Los dos casos que han ganado tienen un origen análogo. En el primero de los casos, Civio solicitó ante el Tribunal de Cuentas los nombres de las personas nombradas a dedo durante los años 2010 a 2018. El Tribunal de Cuentas alegó que no podía entregarlos, pues debía respetar la privacidad de los datos de los enchufados. Frente a esta decisión del presidente del Tribunal de Cuentas, Civio presentó un recurso ante el Supremo alegando que debía primar el interés público y que debían entregarse los nombramientos.

Finalmente, el 17 de diciembre de 2019, el Alto Tribunal dictó una sentencia en la que, dando la razón a Civio, señalaba que «no parece que el acceso a la información pública consistente en la identidad del personal de confianza que desempeñó las secretarías de la Presidencia, de los consejeros y de la Secretaría General del Tribunal de Cuentas deba ceder ante su derecho a la protección de datos». La razón de la prevalencia del interés público traía causa de que ocuparon puestos de trabajo público, fueron nombrados de forma libre por un órgano de posición constitucional, una autoridad de relevancia a la que prestaron servicios.

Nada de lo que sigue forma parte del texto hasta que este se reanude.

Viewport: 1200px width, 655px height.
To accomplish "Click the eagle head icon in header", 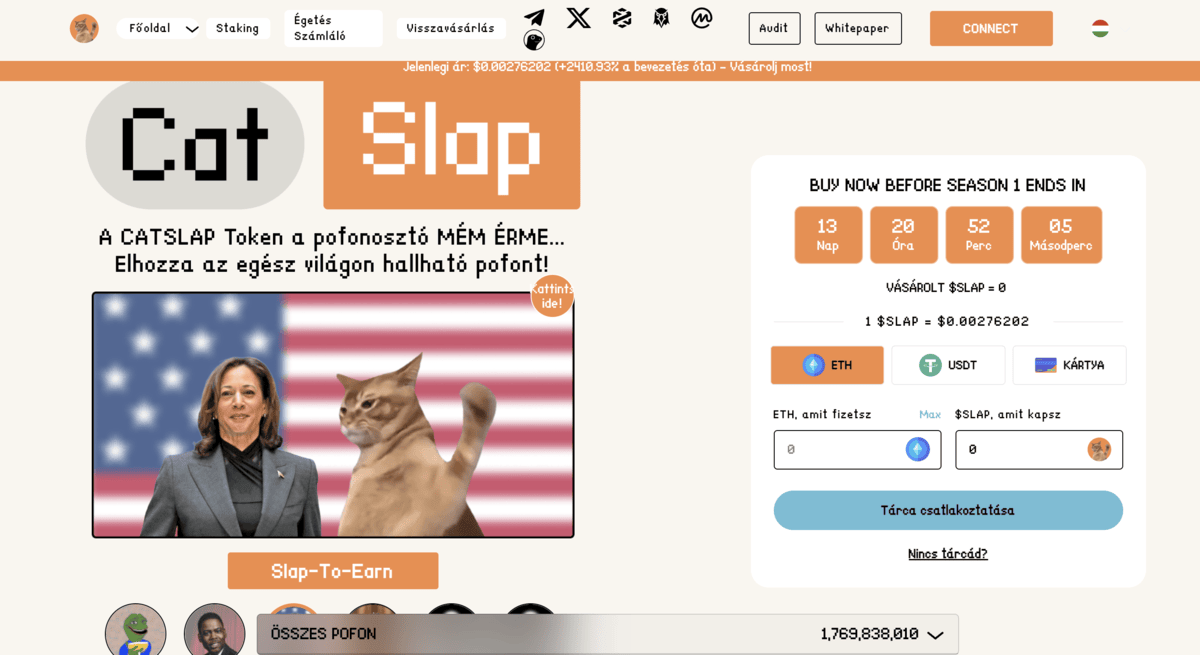I will [661, 18].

«La transparencia de los órganos públicos no nace con la ley que la regula, sino con la institución de la democracia»

Lo importante de esta sentencia no fue que el Tribunal de Cuentas se viera obligado a entregar los datos de sus nombramientos de libre designación, sino que el Supremo había dado las pautas para resolver la tensión entre la privacidad de los nombrados a dedo y el interés público. Desde este momento, ya ningún órgano público de relevancia constitucional (lo que incluye las administraciones públicas) podría alegar el secreto para no entregar los datos de los enchufados.

El segundo de los casos se inició cuando a Civio le denegaron la identidad de los acompañantes de las autoridades en los viajes oficiales, información que había solicitado el 29 de octubre de 2015. En su recurso ante los tribunales se produjo una desagradable sorpresa cuando recayó la primera sentencia, dictada por la Audiencia Nacional el 23 de octubre de 2017. La Abogacía del Estado había alegado que el derecho a la transparencia sólo era aplicable a los datos que se hubiesen generado a partir de la entrada en vigor de la Ley de Transparencia, que, si bien es de 9 de diciembre de 2013, la parte relevante no comenzó a aplicarse hasta un año después: el 9 de diciembre de 2014.

La sentencia de la Audiencia Nacional estaba siendo utilizada tanto por la Abogacía del Estado, que la aportaba en otros procedimientos para apoyar su visión restrictiva de los derechos de quienes solicitaban información pública, como por otras administraciones públicas que, basándose en la limitación temporal por la que sólo habría que entregar información posterior al 9 de diciembre de 2014, denegaban parcialmente la petición a la ciudadanía.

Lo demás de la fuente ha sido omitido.